How Relevant is Philosophy Today? Wisdom is one part of the answer, that is a general knowledge one collects through all its life, mostly not systematically, either by trying and failing, or by believing others who experienced it before.
The other part of the answer is that there is a negative selection acting on knowledge domains that human kind tries to investigate systematically, and present to children and young adults through formal school education. And as soon as something manages to get investigated systematically, it gets removed out of philosophy domain, and it becomes science, either "hard" or "soft".
The difference between the two is that the latter is limited to empirical analysis, collecting data, categorizing it, but without being able to produce the exact mathematical/logical theory which explains collected data in a general and abstract form, and which is able to predict something based on that data.

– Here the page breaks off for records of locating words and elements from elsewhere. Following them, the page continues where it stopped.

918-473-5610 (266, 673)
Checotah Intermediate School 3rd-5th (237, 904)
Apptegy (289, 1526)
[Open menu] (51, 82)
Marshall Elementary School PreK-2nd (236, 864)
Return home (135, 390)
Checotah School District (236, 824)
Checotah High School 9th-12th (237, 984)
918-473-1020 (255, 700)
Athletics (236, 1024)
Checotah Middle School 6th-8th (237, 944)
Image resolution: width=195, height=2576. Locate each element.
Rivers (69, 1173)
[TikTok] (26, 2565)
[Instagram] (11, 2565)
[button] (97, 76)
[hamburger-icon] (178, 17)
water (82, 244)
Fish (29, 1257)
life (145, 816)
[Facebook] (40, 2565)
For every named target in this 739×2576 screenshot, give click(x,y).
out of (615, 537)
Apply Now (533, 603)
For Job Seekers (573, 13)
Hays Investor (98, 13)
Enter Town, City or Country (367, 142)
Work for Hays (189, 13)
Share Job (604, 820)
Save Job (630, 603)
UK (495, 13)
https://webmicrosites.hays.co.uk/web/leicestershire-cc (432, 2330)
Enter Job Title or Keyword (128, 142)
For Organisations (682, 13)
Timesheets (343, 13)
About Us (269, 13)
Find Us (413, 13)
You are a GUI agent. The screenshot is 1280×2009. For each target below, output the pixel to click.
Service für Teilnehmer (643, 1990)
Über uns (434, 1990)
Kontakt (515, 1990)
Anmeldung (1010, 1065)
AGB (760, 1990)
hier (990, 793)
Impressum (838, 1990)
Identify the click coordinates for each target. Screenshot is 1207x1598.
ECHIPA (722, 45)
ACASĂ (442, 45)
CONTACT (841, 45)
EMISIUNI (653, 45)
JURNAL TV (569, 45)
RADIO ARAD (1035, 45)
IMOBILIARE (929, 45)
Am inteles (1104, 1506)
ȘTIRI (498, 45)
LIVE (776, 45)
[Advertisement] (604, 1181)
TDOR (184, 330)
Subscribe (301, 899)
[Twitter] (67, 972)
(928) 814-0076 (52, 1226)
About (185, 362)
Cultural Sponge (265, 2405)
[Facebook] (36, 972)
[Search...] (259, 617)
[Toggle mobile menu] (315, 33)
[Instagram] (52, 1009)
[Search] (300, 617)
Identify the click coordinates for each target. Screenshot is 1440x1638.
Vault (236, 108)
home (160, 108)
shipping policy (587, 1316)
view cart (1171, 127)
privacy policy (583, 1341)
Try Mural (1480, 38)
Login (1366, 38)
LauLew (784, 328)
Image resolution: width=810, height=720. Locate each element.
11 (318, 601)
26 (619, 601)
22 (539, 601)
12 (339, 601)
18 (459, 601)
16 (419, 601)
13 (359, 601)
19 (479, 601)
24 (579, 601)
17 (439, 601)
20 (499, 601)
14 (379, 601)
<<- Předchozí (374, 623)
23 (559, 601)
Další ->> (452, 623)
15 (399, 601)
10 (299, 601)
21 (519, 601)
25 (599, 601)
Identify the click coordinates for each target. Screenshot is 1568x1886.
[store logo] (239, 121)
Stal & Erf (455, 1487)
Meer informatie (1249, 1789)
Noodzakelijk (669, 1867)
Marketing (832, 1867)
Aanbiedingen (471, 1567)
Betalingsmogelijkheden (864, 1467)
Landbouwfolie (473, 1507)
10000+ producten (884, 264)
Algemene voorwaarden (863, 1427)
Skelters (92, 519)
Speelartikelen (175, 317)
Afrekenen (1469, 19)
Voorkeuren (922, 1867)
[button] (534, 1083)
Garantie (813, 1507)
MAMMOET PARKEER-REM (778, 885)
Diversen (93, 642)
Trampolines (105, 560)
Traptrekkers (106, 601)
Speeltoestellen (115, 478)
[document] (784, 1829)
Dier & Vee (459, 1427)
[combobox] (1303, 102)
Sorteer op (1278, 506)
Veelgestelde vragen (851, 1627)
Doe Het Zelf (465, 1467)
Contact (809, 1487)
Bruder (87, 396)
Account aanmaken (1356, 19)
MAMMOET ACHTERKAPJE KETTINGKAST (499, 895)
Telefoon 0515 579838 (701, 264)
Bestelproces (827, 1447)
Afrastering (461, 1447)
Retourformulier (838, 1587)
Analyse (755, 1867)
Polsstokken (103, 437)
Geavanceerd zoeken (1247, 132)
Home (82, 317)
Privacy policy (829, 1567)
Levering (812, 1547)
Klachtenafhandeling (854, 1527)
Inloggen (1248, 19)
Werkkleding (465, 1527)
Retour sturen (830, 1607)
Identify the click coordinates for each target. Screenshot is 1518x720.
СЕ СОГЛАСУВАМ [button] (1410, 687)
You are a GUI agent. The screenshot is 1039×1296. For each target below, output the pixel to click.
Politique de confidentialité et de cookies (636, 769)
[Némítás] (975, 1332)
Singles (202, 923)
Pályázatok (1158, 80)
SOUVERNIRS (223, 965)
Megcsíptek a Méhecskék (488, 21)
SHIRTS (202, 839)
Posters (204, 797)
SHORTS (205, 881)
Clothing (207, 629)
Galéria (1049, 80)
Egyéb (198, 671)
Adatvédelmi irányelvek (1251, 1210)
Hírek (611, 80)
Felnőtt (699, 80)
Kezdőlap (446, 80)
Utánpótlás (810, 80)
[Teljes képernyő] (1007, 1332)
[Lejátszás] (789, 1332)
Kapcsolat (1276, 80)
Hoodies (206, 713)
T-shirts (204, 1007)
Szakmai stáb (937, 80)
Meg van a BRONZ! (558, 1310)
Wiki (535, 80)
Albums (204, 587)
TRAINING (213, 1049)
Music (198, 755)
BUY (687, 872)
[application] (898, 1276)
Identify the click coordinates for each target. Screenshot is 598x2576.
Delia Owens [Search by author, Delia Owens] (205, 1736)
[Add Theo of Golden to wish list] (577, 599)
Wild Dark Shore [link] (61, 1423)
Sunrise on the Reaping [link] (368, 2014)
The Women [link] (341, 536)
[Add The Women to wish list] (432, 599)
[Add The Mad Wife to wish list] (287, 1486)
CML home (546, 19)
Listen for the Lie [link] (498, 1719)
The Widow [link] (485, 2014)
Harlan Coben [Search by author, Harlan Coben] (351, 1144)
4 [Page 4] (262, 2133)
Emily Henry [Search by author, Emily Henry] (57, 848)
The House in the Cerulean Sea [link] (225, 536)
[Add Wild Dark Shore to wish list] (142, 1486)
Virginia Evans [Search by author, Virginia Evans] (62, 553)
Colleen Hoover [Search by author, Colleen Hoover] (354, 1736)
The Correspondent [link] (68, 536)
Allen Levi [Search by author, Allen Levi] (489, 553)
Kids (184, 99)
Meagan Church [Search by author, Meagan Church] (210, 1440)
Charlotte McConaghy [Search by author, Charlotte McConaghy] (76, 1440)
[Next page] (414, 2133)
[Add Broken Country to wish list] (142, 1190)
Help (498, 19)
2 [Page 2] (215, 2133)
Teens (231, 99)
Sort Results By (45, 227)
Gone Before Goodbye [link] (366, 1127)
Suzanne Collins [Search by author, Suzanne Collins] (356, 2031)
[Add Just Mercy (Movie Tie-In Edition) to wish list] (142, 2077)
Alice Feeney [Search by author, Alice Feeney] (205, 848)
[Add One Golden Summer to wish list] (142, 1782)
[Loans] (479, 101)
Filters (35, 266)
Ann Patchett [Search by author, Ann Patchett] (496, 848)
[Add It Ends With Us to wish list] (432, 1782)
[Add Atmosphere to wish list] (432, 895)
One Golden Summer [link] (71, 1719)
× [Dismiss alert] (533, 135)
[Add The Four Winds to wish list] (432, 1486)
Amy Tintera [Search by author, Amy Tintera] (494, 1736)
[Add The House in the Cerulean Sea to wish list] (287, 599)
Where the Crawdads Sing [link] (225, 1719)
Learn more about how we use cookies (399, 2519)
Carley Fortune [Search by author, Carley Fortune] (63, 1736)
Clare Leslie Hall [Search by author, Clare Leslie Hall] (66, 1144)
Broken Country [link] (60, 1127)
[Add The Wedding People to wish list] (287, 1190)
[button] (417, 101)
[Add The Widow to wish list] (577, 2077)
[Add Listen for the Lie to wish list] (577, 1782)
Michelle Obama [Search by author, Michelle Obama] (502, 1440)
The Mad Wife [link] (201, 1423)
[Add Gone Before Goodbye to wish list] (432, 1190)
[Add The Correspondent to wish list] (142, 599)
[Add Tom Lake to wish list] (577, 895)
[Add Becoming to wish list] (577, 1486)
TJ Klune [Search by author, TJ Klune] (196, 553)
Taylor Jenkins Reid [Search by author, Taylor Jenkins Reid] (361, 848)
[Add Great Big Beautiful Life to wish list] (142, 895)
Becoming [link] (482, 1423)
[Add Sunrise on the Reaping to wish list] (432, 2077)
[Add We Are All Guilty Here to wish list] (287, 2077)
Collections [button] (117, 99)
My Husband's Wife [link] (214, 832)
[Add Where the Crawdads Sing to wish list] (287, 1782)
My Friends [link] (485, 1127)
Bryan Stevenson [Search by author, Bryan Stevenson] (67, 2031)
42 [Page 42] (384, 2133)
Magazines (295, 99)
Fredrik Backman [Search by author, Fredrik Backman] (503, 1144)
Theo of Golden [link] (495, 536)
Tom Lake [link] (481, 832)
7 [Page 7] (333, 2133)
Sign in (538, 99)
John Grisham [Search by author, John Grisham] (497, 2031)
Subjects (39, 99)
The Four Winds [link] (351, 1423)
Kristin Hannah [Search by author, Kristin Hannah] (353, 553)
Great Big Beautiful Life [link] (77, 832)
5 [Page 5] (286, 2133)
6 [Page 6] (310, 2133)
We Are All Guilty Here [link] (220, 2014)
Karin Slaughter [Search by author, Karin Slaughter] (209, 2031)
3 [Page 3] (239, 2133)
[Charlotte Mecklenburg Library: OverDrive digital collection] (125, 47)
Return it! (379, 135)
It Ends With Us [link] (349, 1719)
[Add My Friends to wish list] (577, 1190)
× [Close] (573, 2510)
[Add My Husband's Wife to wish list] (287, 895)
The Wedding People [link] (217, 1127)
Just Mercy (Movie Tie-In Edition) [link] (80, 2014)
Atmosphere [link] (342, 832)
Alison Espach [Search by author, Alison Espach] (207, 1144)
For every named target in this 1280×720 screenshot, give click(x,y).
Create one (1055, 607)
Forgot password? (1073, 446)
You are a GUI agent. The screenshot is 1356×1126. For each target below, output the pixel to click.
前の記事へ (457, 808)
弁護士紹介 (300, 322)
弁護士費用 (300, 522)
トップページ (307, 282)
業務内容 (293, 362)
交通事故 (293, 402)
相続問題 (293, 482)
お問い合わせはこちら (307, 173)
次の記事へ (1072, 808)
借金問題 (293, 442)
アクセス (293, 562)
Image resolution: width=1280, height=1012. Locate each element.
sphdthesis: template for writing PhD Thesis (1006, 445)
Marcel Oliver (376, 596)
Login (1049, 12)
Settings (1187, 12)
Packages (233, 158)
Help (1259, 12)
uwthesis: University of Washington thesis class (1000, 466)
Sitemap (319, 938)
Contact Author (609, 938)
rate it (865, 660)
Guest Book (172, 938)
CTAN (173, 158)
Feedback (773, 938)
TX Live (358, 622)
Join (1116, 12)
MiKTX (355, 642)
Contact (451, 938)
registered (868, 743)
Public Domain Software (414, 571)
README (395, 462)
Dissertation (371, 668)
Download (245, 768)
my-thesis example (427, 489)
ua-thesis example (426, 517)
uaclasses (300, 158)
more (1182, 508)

What that means, is that when one has ambition to describe something generally and abstractly, but has no power to produce exact "hard" scientific theory, one must step back and say "it's just a philosophy", as I did with my 4 essays, or resort to pseudoscience, which is something that no honest person does intentionally.
The proof that this is true, is Isaac Newton's example. He is now considered a "founding father" of hard science, and as such, he considered himself at that time a philosopher, calling the new science he invented "principia mathematica philosophiae naturalis". Because, at that time, noone would go around saying: "I am a scientist, I have no interest in philosophy.", such a sentence at that time would sound really awkward, because the distinction was not yet established.
And by the way, he spent more of his life in things we consider today pseudoscientific researches, than in scientific ones, but he honestly believed in what he was doing, so noone considers him pseudoscientist because of that.